Recently, a nanobody targeting the intercellular adhesion molecule 1 (ICAM-1) on the surface of respiratory epithelial cells in allergic patients exhibited potential for blocking allergen entry into the epithelial cells [76]. Combining the different targeting approaches in a complementary manner might hold potential for the development of highly efficient therapeutic molecules.

Perspectives

The molecular engineering of nanobodies has advanced significantly in the past few years and continues evolving into a platform applicable in a variety of areas. The main difference to other technologies is the ease of handling, which enables also non-specialized laboratories to develop, engineer, and apply nanobodies in all kinds of applications in the field, including analytical, research-based, diagnostic, and even therapeutic use.
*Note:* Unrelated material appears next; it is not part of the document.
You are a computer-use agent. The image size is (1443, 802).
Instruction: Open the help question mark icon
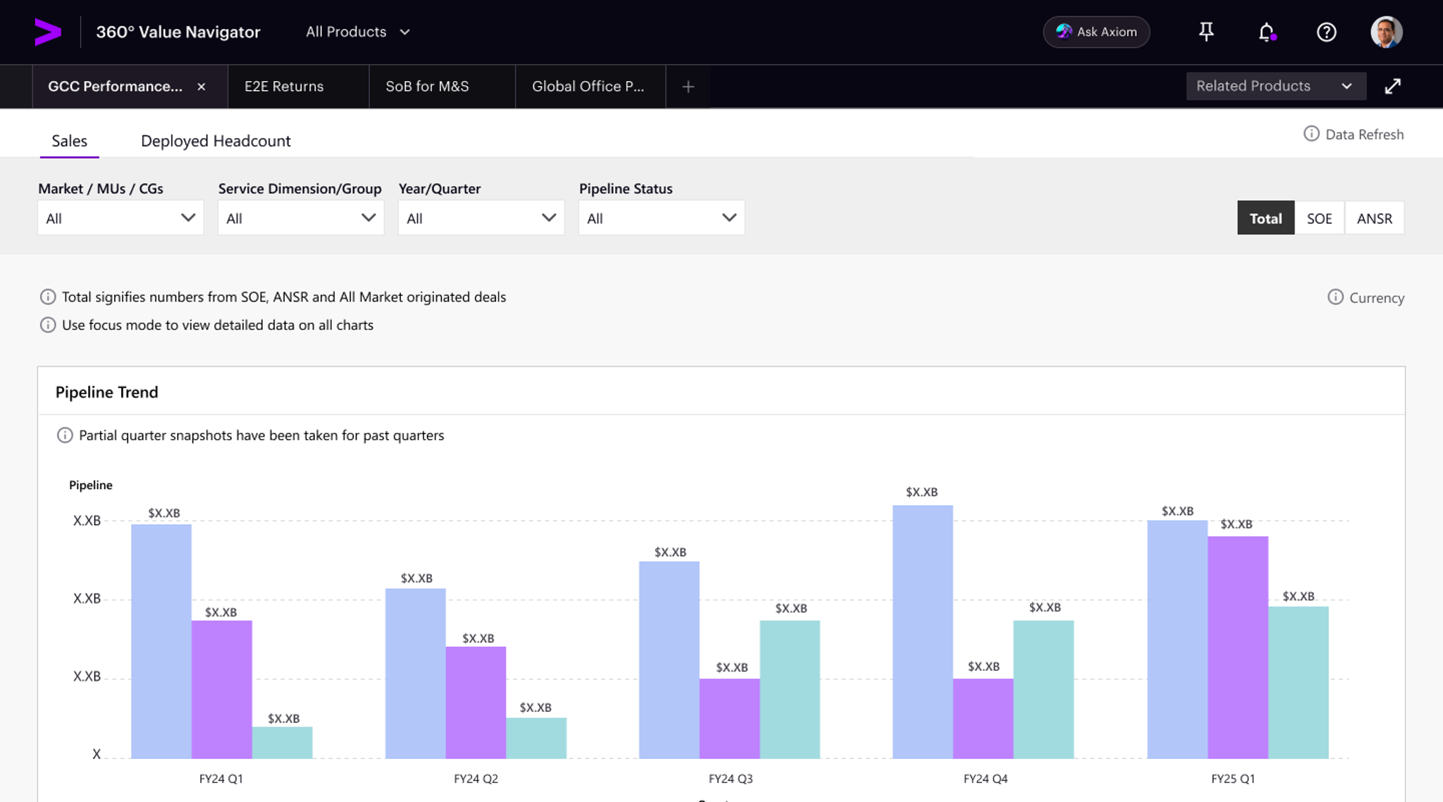tap(1325, 32)
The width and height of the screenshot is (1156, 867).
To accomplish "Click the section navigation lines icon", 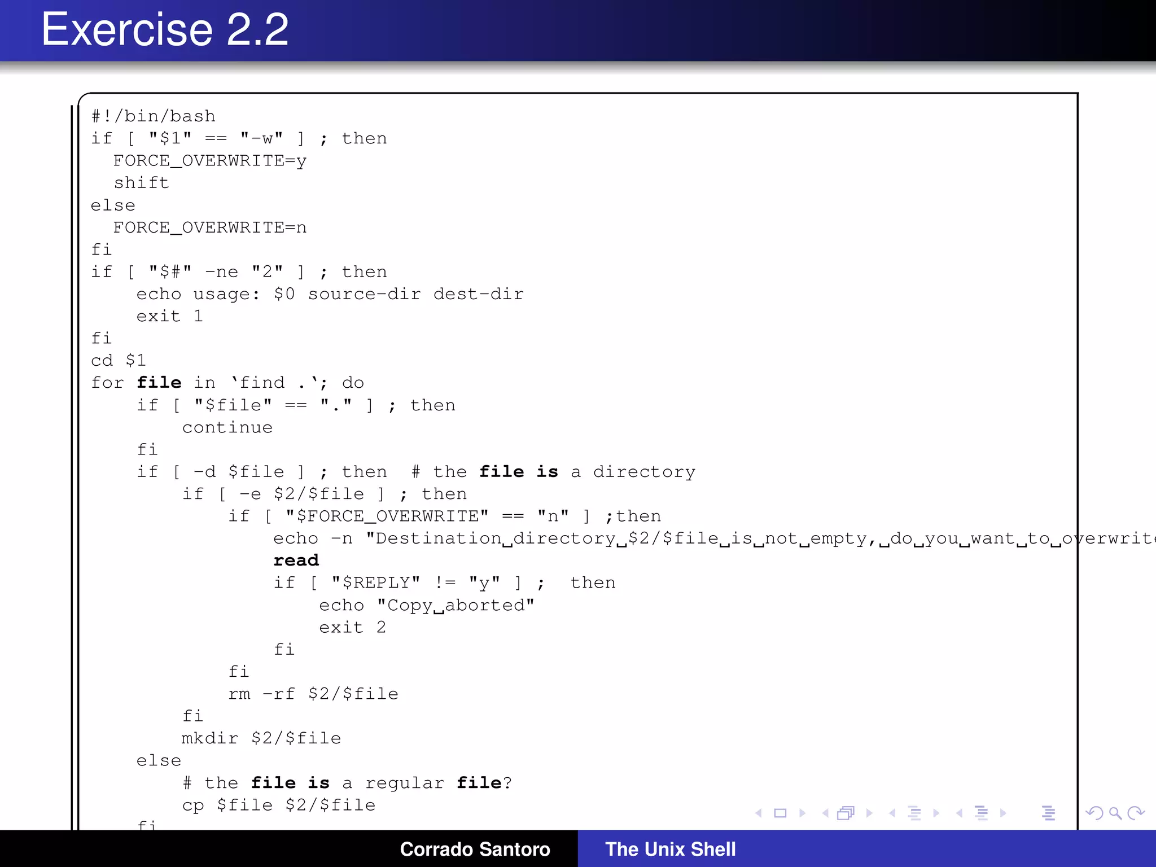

This unique versatility to generate a large set of downstream molecules will expand in the years to come, increasingly replacing standard antibodies in many areas. The use of synthetic libraries for the development of binders, which had been hampered by the complexity of multi-domain molecules, will further expand the toolbox and thereby contribute to boosting efficient nanobody generation. All aspects of conventional antibody technologies, from affinity maturation to enhanced effector function, are applicable to nanobodies, but can be performed in an easier manner.

Hence, it is easily foreseeable that complex immunological settings such as allergology and clinical immunology will particularly benefit and be boosted by nanobody technologies. Availability of large numbers of allergen-specific tools, exploration of novel targeting and delivery concepts, and many other fascinating approaches come into reach, which ultimately will benefit the patient.